This paper addresses the problem of testing independence between response and covariates under right-censoring. We propose the Survival Independence Divergence (SID) family—a novel class of dependence measures rigorously defined within the censoring framework, vanishing if and only if independence holds and capable of detecting arbitrary nonlinear dependencies. Leveraging counting process theory, we reformulate the censored independence test as a nonparametric kernel estimation problem under complete observation and establish the asymptotic normality of the SID estimator. We further develop a consistent wild bootstrap procedure for inference. Extensive simulations and real-data analyses demonstrate that the SID-based test significantly outperforms existing methods in statistical power, robustness to censoring and model misspecification, and computational efficiency. Our work establishes a new paradigm for independence testing in survival analysis.

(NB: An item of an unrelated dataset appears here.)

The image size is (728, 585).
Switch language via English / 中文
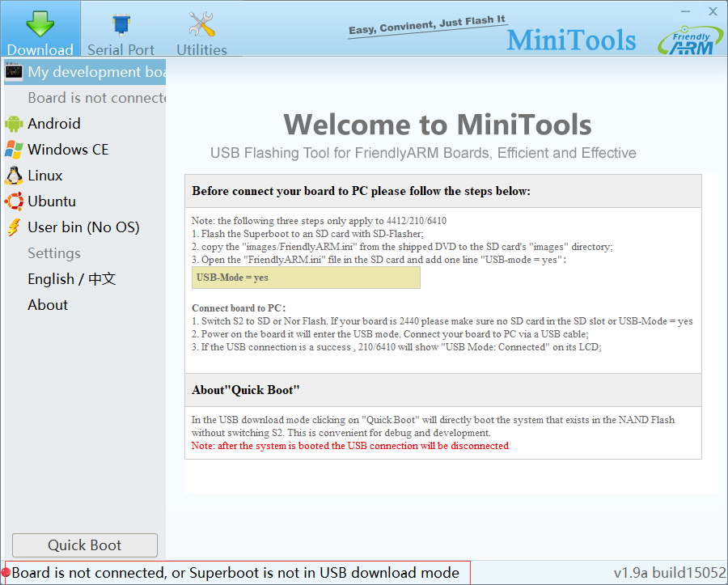(x=72, y=278)
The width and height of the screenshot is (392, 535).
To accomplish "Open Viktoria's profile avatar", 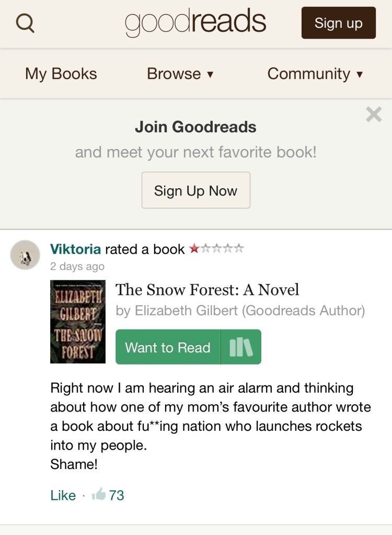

We propose a new class of metrics, called the survival independence divergence (SID), to test dependence between a right-censored outcome and covariates. A key technique for deriving the SIDs is to use a counting process strategy, which equivalently transforms the intractable independence test due to the presence of censoring into a test problem for complete observations. The SIDs are equal to zero if and only if the right-censored response and covariates are independent, and they are capable of detecting various types of nonlinear dependence. We propose empirical estimates of the SIDs and establish their asymptotic properties. We further develop a wild bootstrap method to estimate the critical values and show the consistency of the bootstrap tests. The numerical studies demonstrate that our SID-based tests are highly competitive with existing methods in a wide range of settings.